# Problem statement:
Reproduce each of the items below word for word, leaving out the pictures.

### Listed records

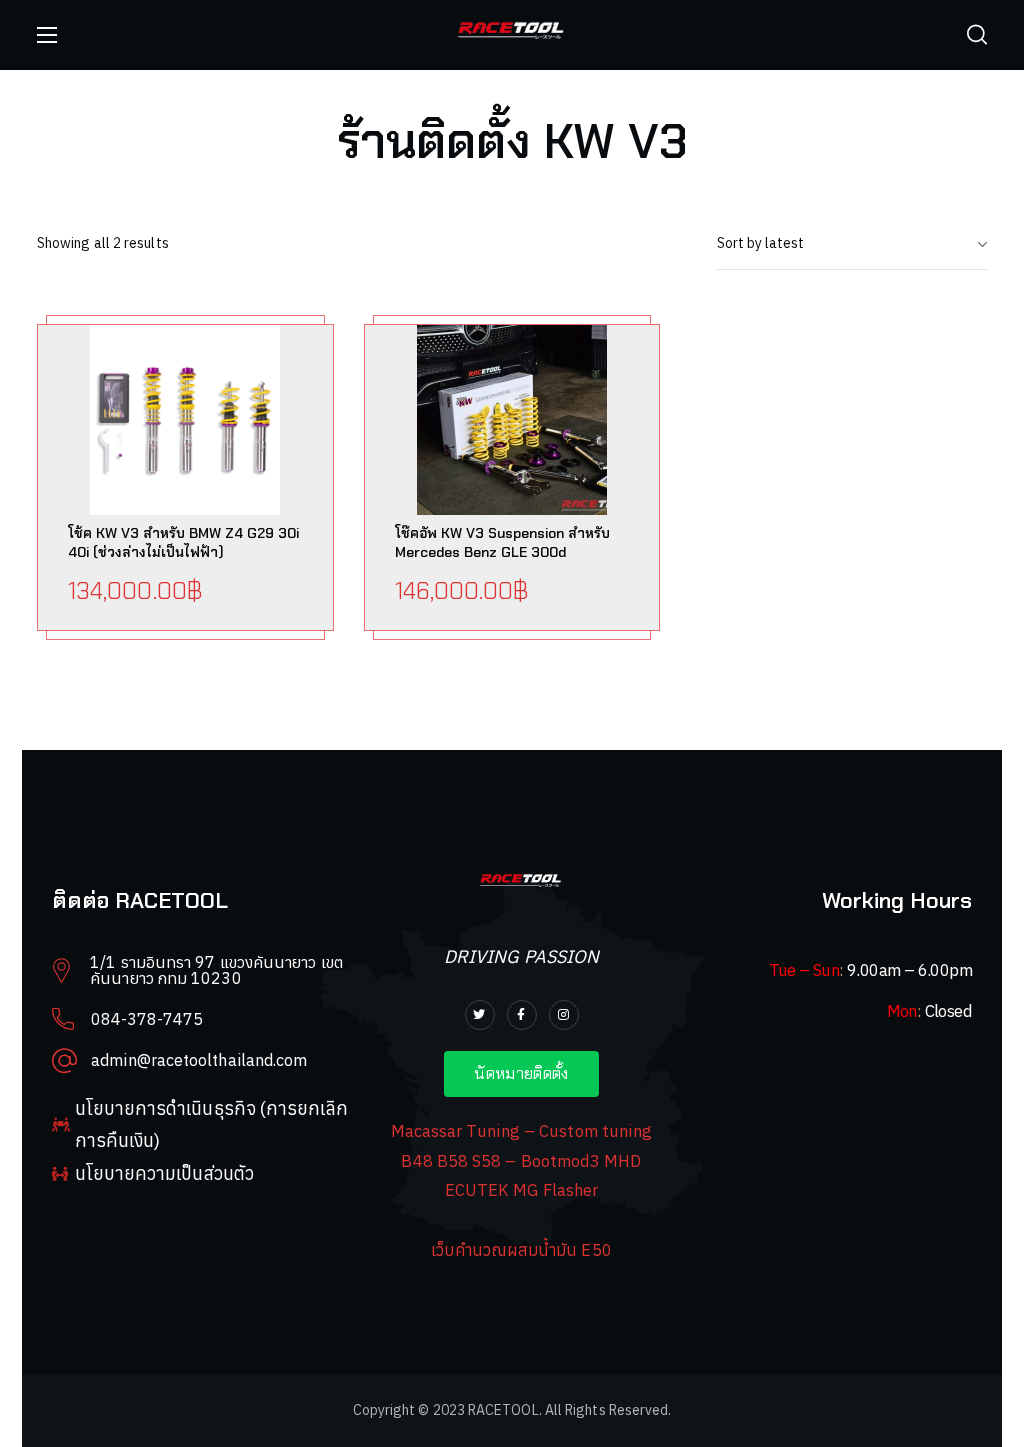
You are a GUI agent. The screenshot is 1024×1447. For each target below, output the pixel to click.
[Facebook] (522, 1015)
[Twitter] (480, 1015)
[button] (977, 35)
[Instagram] (564, 1015)
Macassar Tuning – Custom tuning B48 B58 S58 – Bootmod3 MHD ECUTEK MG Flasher (522, 1160)
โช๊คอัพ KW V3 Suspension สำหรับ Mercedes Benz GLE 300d (502, 542)
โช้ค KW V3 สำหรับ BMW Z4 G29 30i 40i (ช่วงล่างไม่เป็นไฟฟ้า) (183, 542)
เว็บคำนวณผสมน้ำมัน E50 (521, 1250)
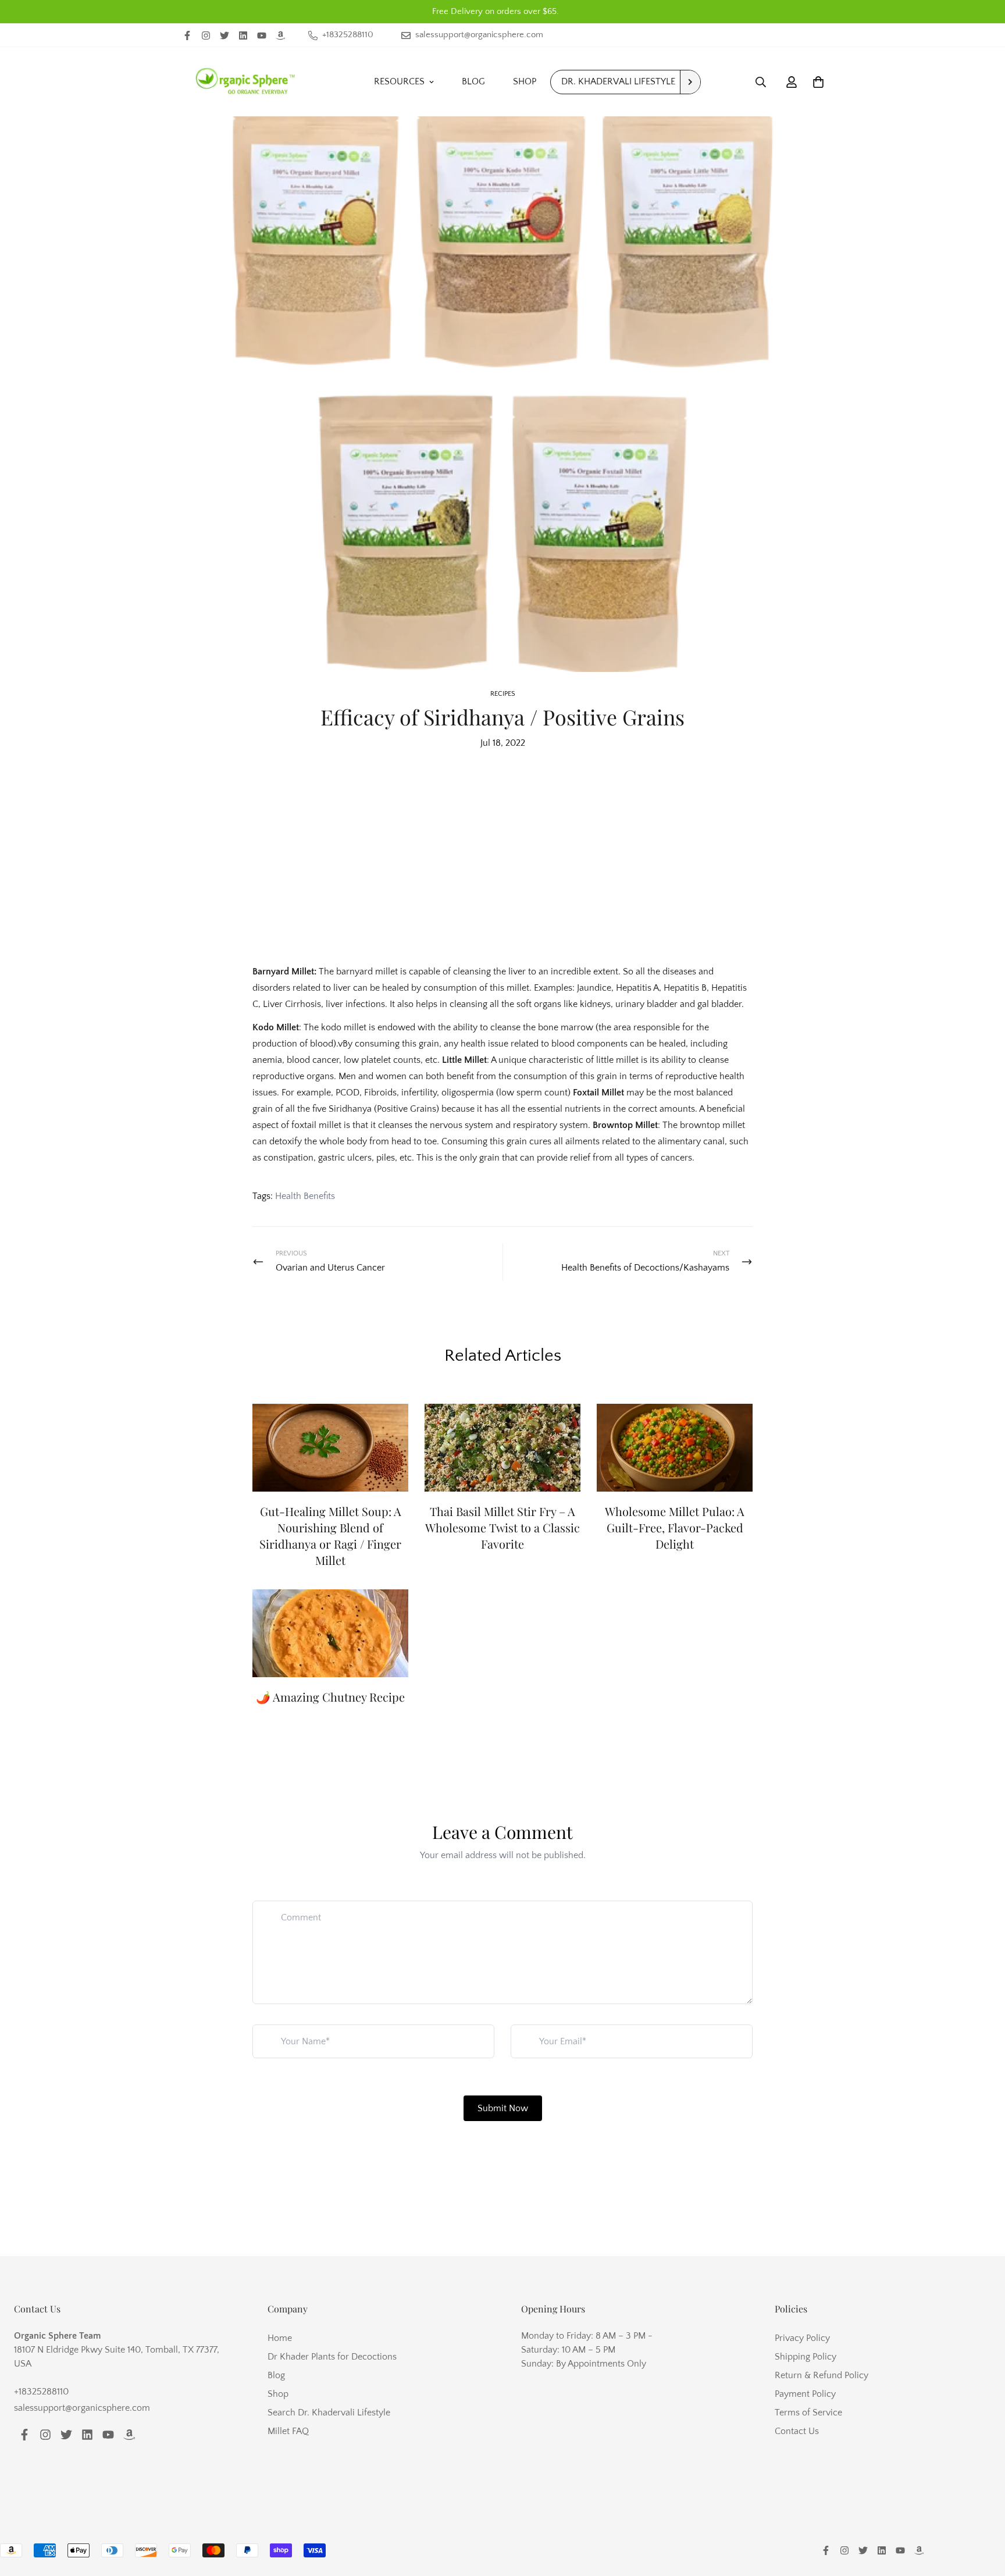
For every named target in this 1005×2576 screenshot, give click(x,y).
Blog (473, 81)
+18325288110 (41, 2391)
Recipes (502, 694)
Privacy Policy (802, 2338)
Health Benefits (305, 1196)
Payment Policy (805, 2394)
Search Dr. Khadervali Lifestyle (329, 2412)
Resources (399, 81)
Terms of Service (808, 2412)
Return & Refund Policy (821, 2375)
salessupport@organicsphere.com (82, 2408)
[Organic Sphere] (245, 82)
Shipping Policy (805, 2356)
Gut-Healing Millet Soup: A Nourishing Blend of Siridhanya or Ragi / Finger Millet (330, 1535)
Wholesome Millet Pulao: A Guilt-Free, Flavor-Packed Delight (674, 1527)
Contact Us (797, 2431)
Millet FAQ (288, 2431)
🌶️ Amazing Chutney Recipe (330, 1697)
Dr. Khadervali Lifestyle (618, 81)
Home (280, 2338)
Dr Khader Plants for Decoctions (332, 2356)
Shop (524, 81)
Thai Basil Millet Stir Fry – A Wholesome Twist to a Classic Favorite (502, 1527)
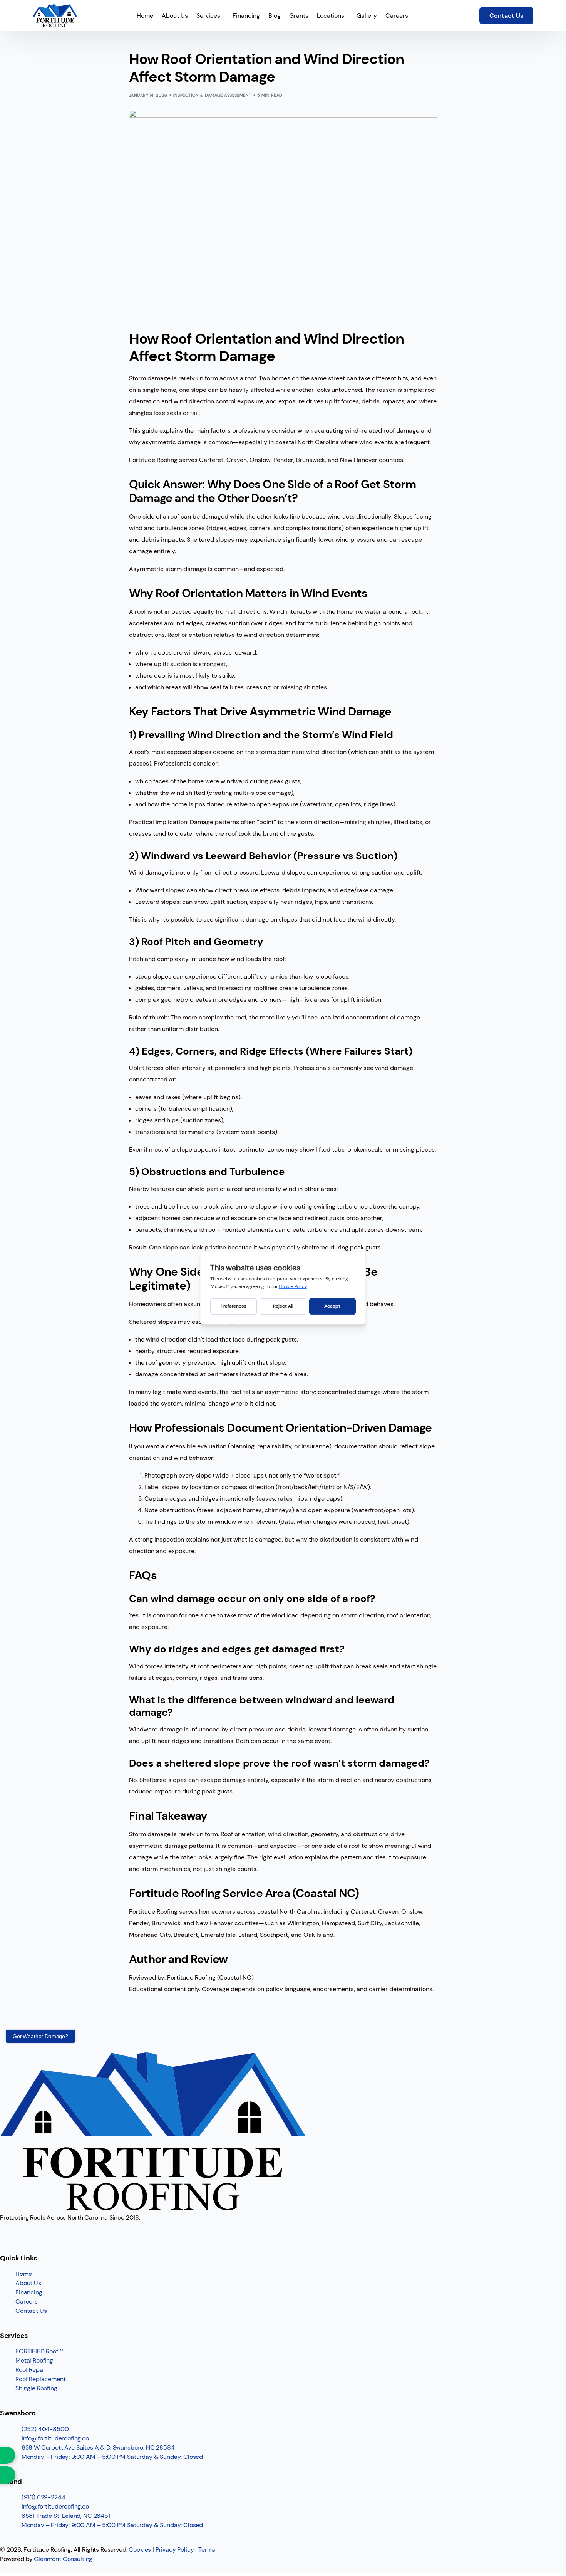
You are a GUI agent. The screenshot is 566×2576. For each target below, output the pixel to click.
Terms (206, 2550)
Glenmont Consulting (63, 2559)
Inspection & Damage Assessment (212, 95)
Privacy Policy (175, 2550)
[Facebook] (9, 2232)
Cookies (140, 2550)
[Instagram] (30, 2232)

######

# Result for this task:
You are a GUI agent. The screenshot is 1024×1447. For each target below, output the pixel to click.
[Facebook] (522, 1015)
[Twitter] (480, 1015)
[button] (977, 35)
[Instagram] (564, 1015)
Macassar Tuning – Custom tuning B48 B58 S58 – Bootmod3 MHD ECUTEK MG Flasher (522, 1160)
โช๊คอัพ KW V3 Suspension สำหรับ Mercedes Benz GLE 300d (502, 542)
โช้ค KW V3 สำหรับ BMW Z4 G29 30i 40i (ช่วงล่างไม่เป็นไฟฟ้า) (183, 542)
เว็บคำนวณผสมน้ำมัน E50 (521, 1250)
For every named target in this 1005×2576 screenshot, give click(x,y).
Blog (473, 81)
+18325288110 (41, 2391)
Recipes (502, 694)
Privacy Policy (802, 2338)
Health Benefits (305, 1196)
Payment Policy (805, 2394)
Search Dr. Khadervali Lifestyle (329, 2412)
Resources (399, 81)
Terms of Service (808, 2412)
Return & Refund Policy (821, 2375)
salessupport@organicsphere.com (82, 2408)
[Organic Sphere] (245, 82)
Shipping Policy (805, 2356)
Gut-Healing Millet Soup: A Nourishing Blend of Siridhanya or Ragi / Finger Millet (330, 1535)
Wholesome Millet Pulao: A Guilt-Free, Flavor-Packed Delight (674, 1527)
Contact Us (797, 2431)
Millet FAQ (288, 2431)
🌶️ Amazing Chutney Recipe (330, 1697)
Dr. Khadervali Lifestyle (618, 81)
Home (280, 2338)
Dr Khader Plants for Decoctions (332, 2356)
Shop (524, 81)
Thai Basil Millet Stir Fry – A Wholesome Twist to a Classic Favorite (502, 1527)
You are a GUI agent. The screenshot is 566×2576. For each target below, output the pixel to click.
Terms (206, 2550)
Glenmont Consulting (63, 2559)
Inspection & Damage Assessment (212, 95)
Privacy Policy (175, 2550)
[Facebook] (9, 2232)
Cookies (140, 2550)
[Instagram] (30, 2232)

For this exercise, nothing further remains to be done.